West Virginia has about $2.5 million in unspent federal broadband dollars, but the fact that the state has leftover funds at all is surprising given previous investigations by both state and federal administrators for overpaying for equipment. According to the Charleston Gazette, the NTIA denied a proposal that would use the leftover money for a project proposed by Citynet, a telecommunications provider in the state. The report follows an earlier one that said that Citynet CEO Jim Martin asked the state to stop paying Frontier Communications outstanding invoices for broadband expansion work it already did.

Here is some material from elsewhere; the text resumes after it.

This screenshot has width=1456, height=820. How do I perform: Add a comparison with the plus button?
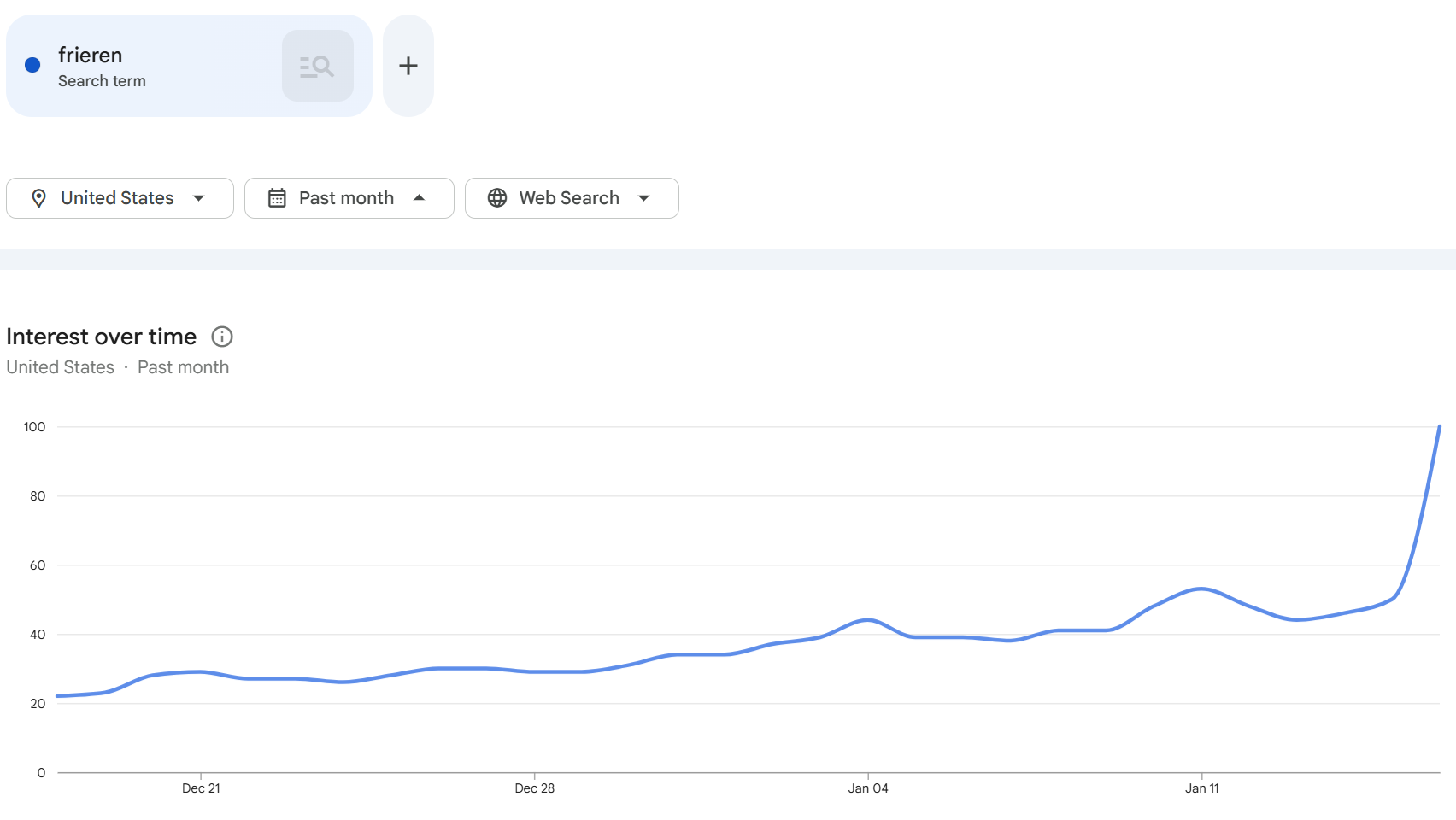coord(408,66)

Martin wants a full audit of the work done by Frontier, which has already been audited a few times over the course of its work. Those audits looked at deployment lag and cost overruns, finding evidence of both. Still, it looked like Frontier was caught up and the Gazette notes that Cisco agreed to take back a significant portion of unused routers. West Virginia still owes Frontier approximately $26 million.

The Citynet proposal would halt any further activity with Frontier, including payments, and put remaining funds into setting up GigaPop facilities. NTIA denied this proposal saying that build out timelines looked unrealistic, and that the application lacked the appropriate supporting documents. The company has appealed the denial, but so far NTIA hasn’t budged. If West Virginia fails to meet already approved deadlines and expansion milestones it will have to give back millions of dollars in stimulus funds. Watch this space.